> [Texto extraído]:
La teología de Werbick se inscribe conscientemente en la tradición trascendental-idealista, que tantos frutos ha dado en el último siglo. Hoy sin embargo se vuelven cada ves más patentes algunos de sus límites, en especial por su falta de atención a la evolución de la conciencia religiosa en el campo empírico. Persisten enfoques y fijaciones, sobre todo en el ámbito eclesiológico, que no favorecen la expansión de la Iglesia, ni la superación de sus crisis. Es lógico entonces que algunos sectores católicos (y no sólo) se sientan ajenos a tales propuestas, e incluso desconcertados por algunas tomas de postura, como el mismo autor reconoce en la introducción al libro, pues se acaba por asociar la tarea de la reflexión fundamental de la fe con una especie de rendición a los discursos que más la erosionan. La teología se enfrenta entonces a uno de sus dilemas más difíciles, a paradojas y desgarros dolorosos, si no es capaz de volver a sintonizar con la más amplia sensibilidad eclesial y con las demandas religiosas del momento, que se expresan en claros síntomas de revitalización de algunos grupos y orientaciones. Cabe preguntarse entonces si no es posible hacer una teología fundamental en clave de “diálogo apologético” que no caiga necesariamente en esos límites, que pueda al mismo tiempo reivindicar la verdad y razonabilidad de la fe, y servir a la Iglesia real.

> [Entradas proporcionadas]:
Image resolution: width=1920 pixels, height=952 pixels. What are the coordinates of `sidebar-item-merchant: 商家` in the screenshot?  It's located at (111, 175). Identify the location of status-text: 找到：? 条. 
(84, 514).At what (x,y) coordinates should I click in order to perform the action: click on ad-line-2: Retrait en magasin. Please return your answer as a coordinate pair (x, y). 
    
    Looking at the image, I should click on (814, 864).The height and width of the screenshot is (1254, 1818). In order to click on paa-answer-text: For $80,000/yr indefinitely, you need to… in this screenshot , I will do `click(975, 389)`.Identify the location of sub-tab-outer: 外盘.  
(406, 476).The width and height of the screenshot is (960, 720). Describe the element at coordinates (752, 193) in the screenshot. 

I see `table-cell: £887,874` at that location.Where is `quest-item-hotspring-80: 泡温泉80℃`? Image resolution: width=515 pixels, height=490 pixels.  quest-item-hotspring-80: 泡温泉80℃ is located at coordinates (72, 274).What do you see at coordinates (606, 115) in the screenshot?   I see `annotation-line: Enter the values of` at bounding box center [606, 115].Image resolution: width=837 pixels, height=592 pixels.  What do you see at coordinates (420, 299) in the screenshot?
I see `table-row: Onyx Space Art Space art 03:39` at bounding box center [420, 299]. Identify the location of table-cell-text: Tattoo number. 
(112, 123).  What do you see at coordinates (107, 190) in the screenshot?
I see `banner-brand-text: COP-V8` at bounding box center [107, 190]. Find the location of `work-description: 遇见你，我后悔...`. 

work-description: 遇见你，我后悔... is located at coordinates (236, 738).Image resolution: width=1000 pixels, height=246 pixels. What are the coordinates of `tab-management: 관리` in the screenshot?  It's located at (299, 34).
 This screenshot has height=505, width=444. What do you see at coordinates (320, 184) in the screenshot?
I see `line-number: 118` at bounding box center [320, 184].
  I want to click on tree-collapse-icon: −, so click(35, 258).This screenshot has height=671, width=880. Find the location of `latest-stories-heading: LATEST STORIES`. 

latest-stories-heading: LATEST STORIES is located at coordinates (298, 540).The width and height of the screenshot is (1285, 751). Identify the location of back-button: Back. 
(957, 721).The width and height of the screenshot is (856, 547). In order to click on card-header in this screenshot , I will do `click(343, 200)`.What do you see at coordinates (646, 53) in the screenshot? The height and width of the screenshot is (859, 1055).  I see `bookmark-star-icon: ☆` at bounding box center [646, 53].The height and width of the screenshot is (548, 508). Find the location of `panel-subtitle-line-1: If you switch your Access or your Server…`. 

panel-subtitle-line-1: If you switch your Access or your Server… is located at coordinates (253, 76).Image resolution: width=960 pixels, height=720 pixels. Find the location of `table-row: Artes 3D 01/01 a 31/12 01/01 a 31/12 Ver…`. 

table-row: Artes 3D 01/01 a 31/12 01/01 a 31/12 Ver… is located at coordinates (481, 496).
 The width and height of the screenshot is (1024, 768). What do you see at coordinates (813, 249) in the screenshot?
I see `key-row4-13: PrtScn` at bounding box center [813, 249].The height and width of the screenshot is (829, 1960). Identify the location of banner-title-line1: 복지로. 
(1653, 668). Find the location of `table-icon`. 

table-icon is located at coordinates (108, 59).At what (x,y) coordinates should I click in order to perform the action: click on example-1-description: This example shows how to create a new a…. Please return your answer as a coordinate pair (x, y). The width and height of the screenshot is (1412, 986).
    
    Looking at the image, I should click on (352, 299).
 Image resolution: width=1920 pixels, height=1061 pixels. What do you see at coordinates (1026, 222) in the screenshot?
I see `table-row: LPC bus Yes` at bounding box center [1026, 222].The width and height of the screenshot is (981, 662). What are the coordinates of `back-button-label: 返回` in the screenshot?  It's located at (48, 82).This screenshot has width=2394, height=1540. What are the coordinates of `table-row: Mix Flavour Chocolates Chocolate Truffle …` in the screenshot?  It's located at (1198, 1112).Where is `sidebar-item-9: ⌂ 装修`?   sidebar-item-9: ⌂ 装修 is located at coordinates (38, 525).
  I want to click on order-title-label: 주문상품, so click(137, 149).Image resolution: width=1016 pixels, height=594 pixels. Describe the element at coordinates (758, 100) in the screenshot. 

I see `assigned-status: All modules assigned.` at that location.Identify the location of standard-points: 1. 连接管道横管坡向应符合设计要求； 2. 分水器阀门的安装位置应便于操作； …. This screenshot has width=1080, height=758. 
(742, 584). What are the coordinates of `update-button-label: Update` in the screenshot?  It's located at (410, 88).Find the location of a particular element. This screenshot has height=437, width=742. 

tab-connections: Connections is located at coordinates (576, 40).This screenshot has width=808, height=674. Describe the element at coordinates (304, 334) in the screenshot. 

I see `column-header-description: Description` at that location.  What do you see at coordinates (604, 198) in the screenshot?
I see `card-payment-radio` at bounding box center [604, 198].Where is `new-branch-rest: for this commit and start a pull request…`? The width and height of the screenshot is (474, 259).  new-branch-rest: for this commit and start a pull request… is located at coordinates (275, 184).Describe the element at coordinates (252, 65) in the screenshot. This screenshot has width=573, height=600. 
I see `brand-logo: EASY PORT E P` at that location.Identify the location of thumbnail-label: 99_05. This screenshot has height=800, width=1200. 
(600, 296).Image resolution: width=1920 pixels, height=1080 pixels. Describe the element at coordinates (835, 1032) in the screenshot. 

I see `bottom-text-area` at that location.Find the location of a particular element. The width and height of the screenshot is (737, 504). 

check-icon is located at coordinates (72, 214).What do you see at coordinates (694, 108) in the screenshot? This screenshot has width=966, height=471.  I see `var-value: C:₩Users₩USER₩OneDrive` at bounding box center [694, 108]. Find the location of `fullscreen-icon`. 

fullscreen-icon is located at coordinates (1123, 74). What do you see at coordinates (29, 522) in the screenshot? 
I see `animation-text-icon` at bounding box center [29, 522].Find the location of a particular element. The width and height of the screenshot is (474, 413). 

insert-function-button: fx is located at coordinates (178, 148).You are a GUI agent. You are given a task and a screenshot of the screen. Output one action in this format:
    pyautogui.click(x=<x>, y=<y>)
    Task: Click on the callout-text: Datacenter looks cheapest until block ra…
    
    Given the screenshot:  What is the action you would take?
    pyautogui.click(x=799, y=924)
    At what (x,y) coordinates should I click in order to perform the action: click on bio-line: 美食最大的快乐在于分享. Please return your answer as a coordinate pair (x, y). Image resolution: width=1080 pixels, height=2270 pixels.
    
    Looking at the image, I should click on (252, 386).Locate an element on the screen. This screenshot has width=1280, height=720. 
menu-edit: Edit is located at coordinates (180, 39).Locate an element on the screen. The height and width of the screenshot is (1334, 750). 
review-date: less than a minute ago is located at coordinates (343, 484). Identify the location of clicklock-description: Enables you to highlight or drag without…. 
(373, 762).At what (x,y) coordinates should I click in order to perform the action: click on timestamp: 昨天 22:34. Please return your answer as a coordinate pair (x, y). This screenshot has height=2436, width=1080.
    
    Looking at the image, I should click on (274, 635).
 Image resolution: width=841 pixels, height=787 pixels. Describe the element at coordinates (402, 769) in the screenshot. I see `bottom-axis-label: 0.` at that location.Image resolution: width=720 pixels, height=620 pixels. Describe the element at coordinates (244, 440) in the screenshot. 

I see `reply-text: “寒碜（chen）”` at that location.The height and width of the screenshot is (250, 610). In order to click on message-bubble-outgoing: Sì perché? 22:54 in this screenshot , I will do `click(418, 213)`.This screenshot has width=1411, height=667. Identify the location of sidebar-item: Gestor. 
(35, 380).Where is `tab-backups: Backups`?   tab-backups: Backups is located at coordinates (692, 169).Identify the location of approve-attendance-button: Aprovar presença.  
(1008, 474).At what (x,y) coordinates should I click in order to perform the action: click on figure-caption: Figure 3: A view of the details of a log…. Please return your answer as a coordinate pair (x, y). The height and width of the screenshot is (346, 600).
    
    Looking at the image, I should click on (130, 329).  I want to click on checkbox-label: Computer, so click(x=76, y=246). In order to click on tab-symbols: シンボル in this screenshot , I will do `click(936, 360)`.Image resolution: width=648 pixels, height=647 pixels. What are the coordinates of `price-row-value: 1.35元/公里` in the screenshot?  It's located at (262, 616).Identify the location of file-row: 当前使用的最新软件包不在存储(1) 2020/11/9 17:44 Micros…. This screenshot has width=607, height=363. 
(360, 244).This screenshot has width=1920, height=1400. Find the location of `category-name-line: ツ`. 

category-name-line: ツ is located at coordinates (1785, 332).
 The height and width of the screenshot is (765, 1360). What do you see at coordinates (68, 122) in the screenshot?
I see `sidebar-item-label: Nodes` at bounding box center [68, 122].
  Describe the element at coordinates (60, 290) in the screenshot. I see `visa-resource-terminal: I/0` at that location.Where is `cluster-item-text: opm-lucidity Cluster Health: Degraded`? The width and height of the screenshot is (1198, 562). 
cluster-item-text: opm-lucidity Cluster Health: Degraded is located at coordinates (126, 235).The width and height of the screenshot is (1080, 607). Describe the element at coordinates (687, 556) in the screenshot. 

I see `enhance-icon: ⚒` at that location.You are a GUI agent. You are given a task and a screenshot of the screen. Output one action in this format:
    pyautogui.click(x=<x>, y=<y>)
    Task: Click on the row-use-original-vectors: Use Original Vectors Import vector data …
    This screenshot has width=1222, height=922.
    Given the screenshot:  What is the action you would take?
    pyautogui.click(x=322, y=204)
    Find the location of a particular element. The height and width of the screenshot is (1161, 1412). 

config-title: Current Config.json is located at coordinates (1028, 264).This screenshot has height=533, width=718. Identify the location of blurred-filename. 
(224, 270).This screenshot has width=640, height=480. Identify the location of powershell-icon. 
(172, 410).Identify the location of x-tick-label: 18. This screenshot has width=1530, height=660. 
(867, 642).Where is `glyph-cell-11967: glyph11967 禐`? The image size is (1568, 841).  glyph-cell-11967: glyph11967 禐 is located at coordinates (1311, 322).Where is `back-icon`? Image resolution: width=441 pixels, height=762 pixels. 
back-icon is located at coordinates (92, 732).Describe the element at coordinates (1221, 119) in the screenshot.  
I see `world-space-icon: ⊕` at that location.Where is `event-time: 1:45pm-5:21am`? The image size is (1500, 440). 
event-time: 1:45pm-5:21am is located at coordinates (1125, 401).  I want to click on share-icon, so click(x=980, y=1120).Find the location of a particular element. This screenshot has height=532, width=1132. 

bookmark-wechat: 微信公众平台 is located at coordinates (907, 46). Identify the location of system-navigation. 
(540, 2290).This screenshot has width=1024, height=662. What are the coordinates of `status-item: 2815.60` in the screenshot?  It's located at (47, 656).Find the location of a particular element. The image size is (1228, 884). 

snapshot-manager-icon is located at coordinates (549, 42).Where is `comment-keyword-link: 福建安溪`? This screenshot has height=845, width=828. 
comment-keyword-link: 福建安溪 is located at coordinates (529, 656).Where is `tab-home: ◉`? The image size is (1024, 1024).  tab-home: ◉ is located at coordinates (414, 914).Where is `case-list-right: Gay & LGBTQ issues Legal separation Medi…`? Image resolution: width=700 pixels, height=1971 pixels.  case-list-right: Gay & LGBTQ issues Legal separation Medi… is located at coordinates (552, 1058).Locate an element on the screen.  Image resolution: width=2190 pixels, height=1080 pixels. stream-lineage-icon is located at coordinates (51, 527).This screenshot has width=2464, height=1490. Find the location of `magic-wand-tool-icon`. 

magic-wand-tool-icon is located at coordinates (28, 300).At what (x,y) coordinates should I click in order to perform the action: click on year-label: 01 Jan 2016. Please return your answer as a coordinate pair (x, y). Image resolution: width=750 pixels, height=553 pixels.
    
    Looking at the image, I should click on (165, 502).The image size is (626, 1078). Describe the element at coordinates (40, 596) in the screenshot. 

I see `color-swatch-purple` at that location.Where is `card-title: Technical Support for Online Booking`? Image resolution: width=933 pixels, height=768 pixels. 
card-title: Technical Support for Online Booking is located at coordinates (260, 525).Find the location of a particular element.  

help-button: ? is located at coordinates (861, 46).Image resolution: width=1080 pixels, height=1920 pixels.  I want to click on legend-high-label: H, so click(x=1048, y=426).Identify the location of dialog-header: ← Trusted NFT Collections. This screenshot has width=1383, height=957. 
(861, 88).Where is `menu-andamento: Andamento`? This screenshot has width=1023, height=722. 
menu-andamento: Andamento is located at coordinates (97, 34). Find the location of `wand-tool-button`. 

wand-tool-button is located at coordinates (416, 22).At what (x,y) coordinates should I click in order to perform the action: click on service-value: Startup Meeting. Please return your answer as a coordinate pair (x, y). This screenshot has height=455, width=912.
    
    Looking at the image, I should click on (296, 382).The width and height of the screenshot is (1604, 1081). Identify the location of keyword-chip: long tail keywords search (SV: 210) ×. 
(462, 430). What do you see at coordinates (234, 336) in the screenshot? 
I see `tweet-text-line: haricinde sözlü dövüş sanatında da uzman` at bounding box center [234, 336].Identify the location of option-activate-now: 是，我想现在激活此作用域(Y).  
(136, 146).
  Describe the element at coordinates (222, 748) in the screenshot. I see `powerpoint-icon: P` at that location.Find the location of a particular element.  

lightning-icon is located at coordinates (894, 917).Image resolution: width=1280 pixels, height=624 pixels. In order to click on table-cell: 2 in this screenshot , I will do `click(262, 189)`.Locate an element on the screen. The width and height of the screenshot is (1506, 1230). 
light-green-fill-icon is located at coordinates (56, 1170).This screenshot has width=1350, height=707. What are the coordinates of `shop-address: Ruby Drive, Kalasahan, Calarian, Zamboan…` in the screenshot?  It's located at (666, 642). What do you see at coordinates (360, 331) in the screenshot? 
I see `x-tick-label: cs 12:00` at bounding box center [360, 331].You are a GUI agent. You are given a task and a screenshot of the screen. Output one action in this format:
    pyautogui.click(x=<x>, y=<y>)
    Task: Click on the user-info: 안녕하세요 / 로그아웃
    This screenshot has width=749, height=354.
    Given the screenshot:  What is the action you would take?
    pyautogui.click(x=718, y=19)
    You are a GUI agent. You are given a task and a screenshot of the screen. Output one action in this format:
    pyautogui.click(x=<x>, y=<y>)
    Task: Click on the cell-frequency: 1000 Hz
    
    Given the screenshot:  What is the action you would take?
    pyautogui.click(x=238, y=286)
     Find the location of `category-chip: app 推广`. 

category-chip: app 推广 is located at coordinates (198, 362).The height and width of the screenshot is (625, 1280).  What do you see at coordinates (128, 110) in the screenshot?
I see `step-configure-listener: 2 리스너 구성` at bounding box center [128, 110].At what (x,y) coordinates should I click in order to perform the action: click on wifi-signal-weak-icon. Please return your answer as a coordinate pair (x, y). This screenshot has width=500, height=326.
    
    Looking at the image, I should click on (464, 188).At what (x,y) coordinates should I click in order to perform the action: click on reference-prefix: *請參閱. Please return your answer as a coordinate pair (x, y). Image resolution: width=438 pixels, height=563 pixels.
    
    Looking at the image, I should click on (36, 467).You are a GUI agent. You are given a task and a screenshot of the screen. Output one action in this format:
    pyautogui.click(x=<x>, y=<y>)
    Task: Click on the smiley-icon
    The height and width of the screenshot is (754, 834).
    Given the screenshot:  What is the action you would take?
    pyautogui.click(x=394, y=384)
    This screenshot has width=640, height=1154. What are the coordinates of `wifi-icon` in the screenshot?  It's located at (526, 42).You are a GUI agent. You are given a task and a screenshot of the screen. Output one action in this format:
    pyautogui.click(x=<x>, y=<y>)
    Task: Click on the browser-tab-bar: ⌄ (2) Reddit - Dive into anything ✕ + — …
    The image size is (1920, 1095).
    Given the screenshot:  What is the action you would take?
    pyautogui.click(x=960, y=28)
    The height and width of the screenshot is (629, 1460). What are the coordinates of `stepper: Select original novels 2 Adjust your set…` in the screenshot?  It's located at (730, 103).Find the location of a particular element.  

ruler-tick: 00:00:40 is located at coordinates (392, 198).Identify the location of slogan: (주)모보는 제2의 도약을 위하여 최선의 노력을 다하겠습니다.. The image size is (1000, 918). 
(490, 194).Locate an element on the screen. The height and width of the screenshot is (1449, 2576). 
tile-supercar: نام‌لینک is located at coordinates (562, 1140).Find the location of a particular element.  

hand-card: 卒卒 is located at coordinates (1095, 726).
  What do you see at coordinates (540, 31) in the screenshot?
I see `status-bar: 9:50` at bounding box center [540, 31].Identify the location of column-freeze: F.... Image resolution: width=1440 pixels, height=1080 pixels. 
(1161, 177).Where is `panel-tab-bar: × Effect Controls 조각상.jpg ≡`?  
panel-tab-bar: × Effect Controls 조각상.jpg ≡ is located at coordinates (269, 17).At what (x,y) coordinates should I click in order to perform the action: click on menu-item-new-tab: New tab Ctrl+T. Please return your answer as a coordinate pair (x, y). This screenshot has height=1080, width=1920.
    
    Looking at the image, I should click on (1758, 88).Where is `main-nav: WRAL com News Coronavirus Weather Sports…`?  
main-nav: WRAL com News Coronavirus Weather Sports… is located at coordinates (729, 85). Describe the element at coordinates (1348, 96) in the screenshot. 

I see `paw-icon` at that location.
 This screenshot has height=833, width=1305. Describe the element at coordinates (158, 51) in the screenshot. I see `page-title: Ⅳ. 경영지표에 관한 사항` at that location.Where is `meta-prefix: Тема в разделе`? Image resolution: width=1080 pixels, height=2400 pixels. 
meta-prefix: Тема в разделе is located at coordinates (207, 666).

> [Instrucciones de trabajo]: Prolonga el texto sobre la teología de Werbick a partir de su última oración, manteniendo el mismo tono y argumento.

> [Resultado del ejercicio]:
Por suerte esta es sólo una parte de la historia, que el mismo autor nos provoca con sus énfasis innecesariamente polémicos. La mayor parte del libro es de extrema utilidad; contiene un material inestimable a la hora de replantear el diálogo apologético; da indicaciones muy valiosas para confrontar objeciones seculares, resalta particularmente el virtuosismo de su discusión con Nietzsche; y lo que a mi juicio es más importante, plantea temas a menudo excluidos de la manualística reciente y aporta un contrapeso significativo a las tendencias demasiado dogmáticas o “intrateológicas” que caracterizan la deriva de esta especialidad académica.
Otros lectores tendrán que hacer su propio balance, entre los innegables méritos de una obra que culmina seguramente una carrera académica, y los límites que probablemente a otros muchos no parecerán tales.